Mutual Life Insurance v. Belknap

19 Abb. N. Cas. 345 | N.Y. Sup. Ct. | 1887

Patterson, J.

Under the circumstances disclosed by the affidavits read in opposition to the petition of the receiver, I think the motion to require the defendant Belknap to pay over rents accrued prior to August 1, 188G, should be denied.

The grave questions involved of the relation of the shareholders to the corporation as the owner of the apartment house, and the peculiar method of fixing the yearly contributions of shareholders occupying apartments, should not be disposed of on a motion of this character, but in an action in which all parties interested can be heard. It is admitted that such an action is pending before a referee appointed by this court.

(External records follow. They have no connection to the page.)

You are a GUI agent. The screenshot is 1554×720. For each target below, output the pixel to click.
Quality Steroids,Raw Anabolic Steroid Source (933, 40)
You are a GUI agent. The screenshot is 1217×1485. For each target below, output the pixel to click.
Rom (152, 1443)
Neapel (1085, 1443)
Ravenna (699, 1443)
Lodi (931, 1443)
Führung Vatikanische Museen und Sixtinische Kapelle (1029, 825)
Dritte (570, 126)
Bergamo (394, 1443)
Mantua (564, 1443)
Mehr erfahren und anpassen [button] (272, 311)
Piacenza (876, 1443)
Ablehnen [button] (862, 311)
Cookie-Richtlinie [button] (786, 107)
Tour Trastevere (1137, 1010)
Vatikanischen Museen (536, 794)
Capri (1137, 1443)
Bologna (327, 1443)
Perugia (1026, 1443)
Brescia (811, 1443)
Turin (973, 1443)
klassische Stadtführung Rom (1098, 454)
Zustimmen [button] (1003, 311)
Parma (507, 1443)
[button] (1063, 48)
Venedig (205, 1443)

It is extremely doubtful whether a receiver of the rents and profits in a foreclosure case can reach rents accrued prior to the commencement of the suit in which he was appointed. There is authority for the affirmative of the proposition in the many English cases which have been cited, and in the decisions of the court of chancery of this State. But in Argall v. Pitts (78 N. Y. 239), the court of appeals has broadly stated the rule that such a receiver “ will be confined to the rents and profits accruing during the pendency of the suit.” Although the precise question involved here *348was not directly before the court, the strong, statement of the rule there made indicates the view of the court of last resort to be against the practice of extending receiverships of the rents and profits to rents accruing before suit. The receiver’s clause in the mortgage does not in terms refer to the rents in arrear at the time of default, and the order of this court appointing the receiver defines his rights and powers to be those of receivers in foreclosure cases.

The motion is denied, but without costs.